Stored data:
+--

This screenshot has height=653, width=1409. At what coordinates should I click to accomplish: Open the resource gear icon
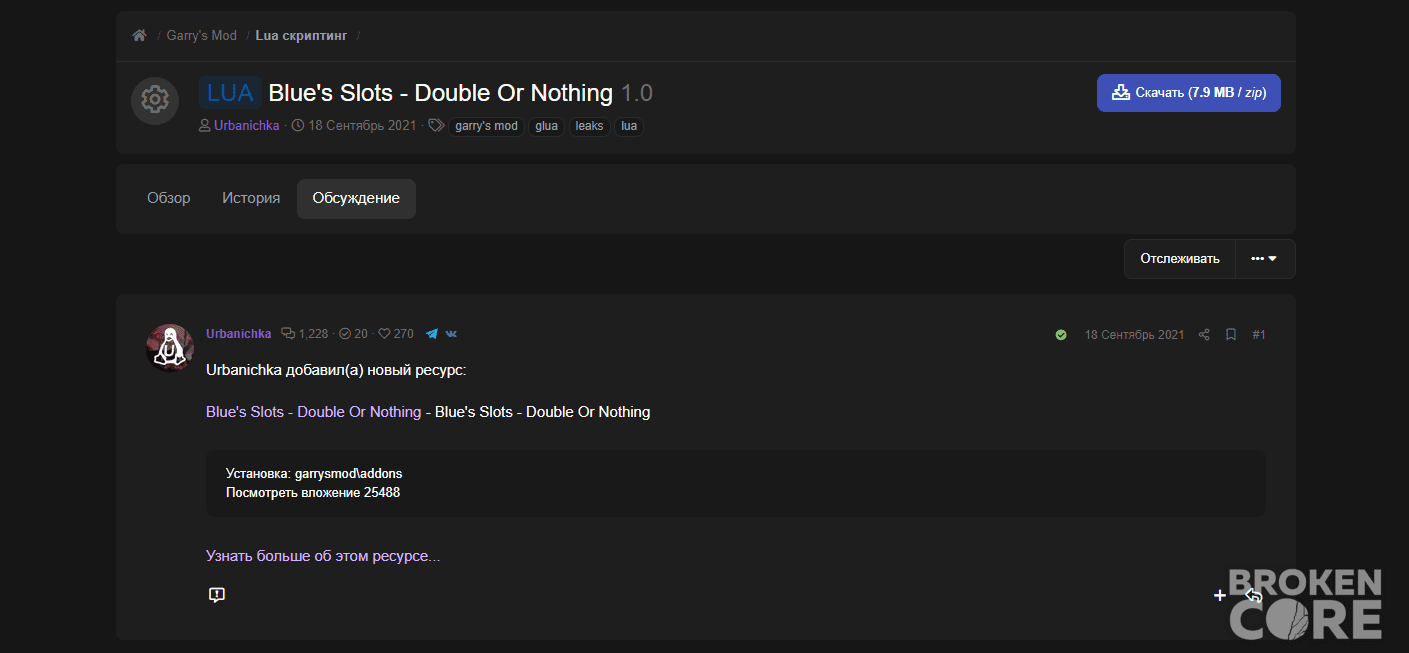pos(154,100)
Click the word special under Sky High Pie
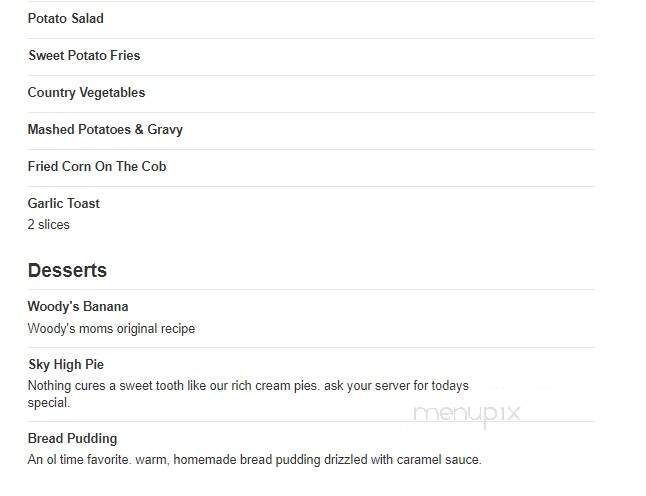Viewport: 646px width, 496px height. 49,403
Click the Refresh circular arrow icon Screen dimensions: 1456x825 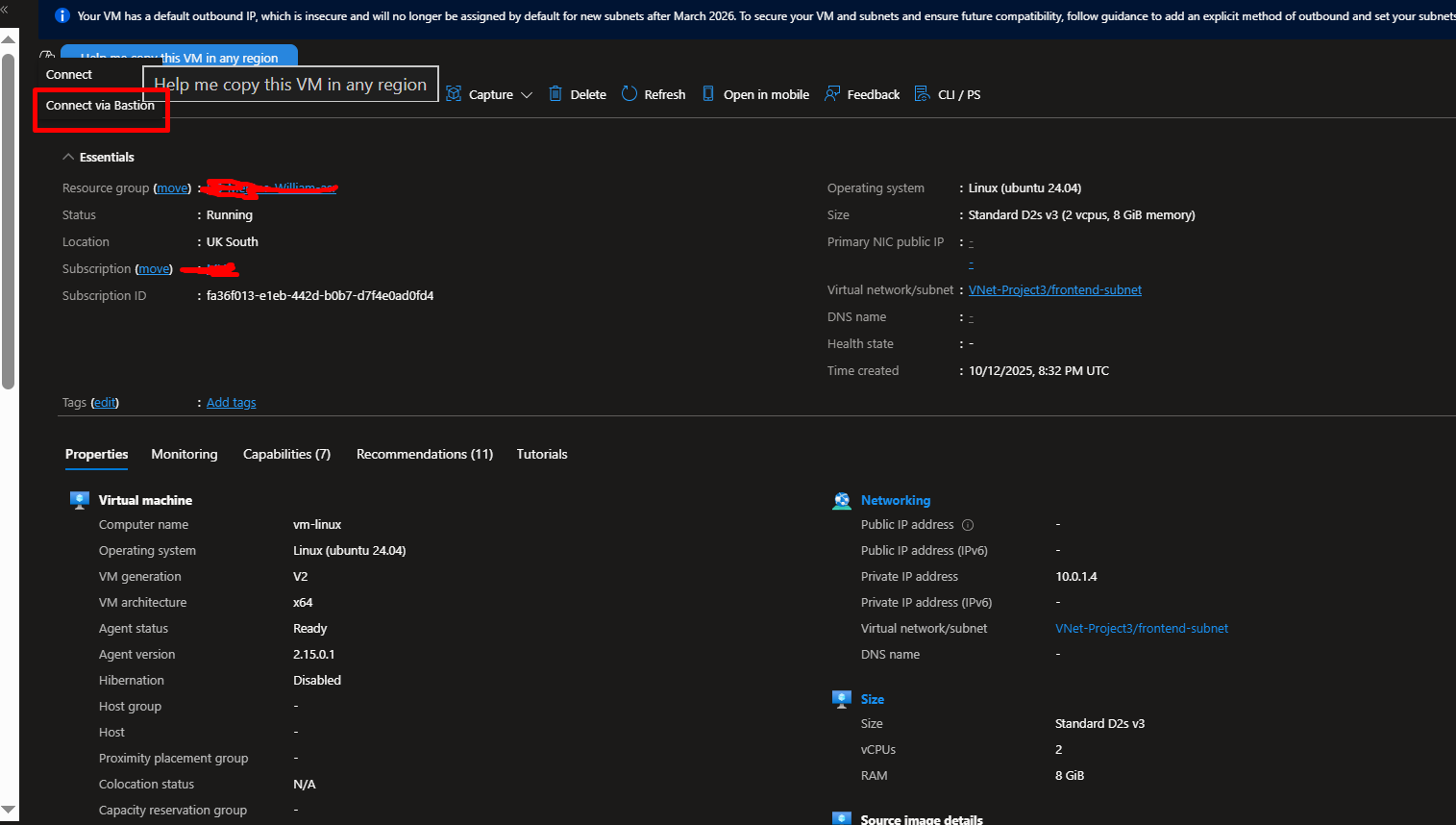[x=629, y=94]

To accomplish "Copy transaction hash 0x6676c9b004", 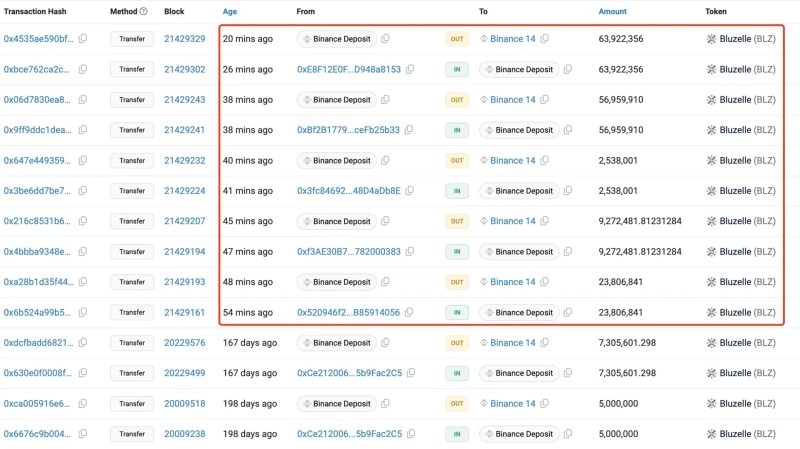I will point(83,434).
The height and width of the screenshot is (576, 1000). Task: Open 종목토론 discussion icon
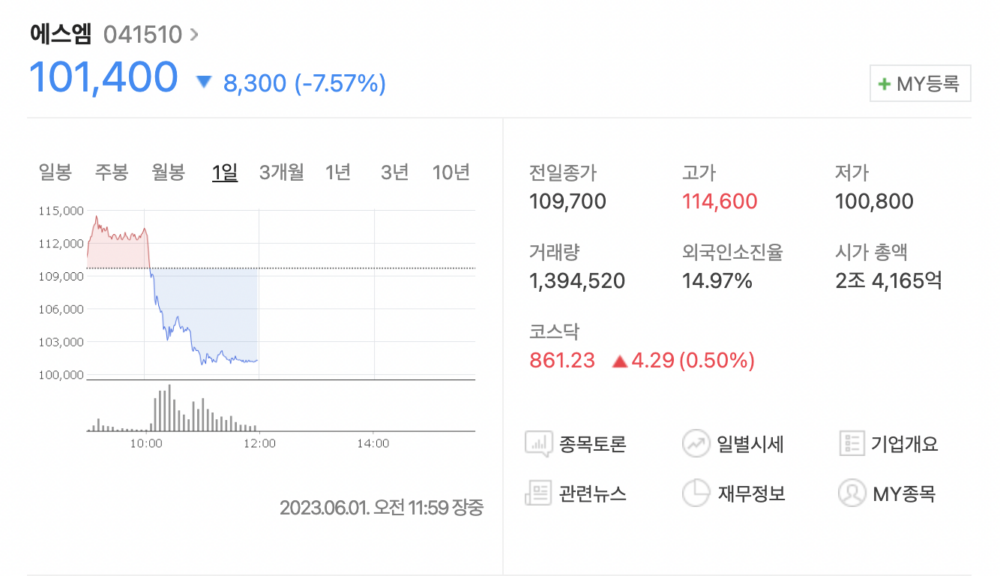pos(539,444)
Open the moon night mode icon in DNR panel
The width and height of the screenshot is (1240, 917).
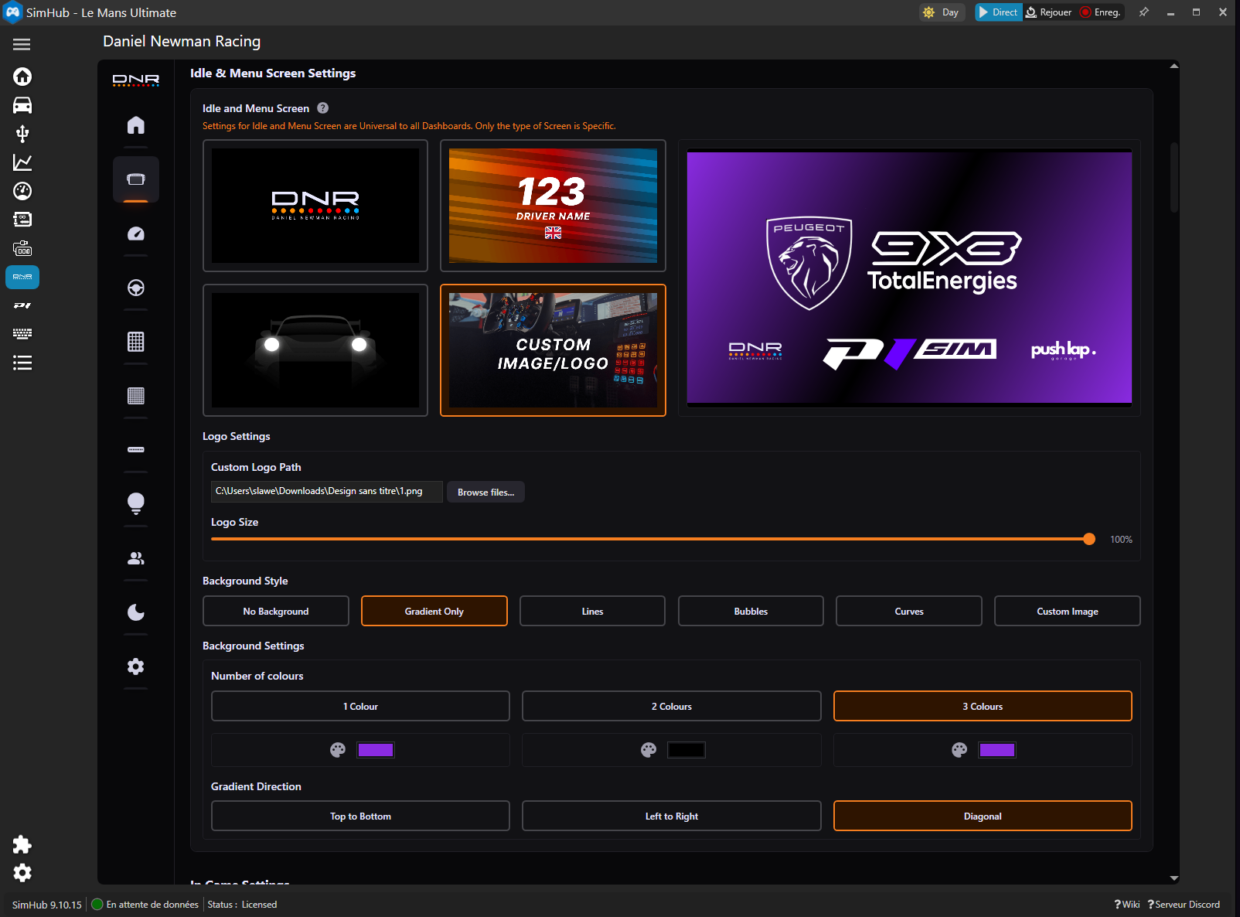[135, 612]
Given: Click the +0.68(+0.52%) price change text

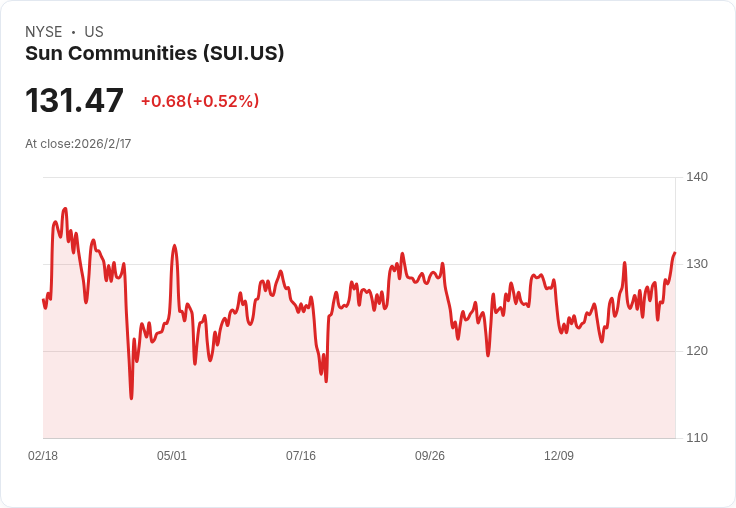Looking at the screenshot, I should (200, 101).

+--

### Activity
What is needed is an exact restatement of every line from the line containing "Open the moon night mode icon in DNR panel" through the last line of the records, minus any pictures.

### Task solution
Open the moon night mode icon in DNR panel
The width and height of the screenshot is (1240, 917).
[135, 612]
Given: Click the +0.68(+0.52%) price change text

Looking at the screenshot, I should (200, 101).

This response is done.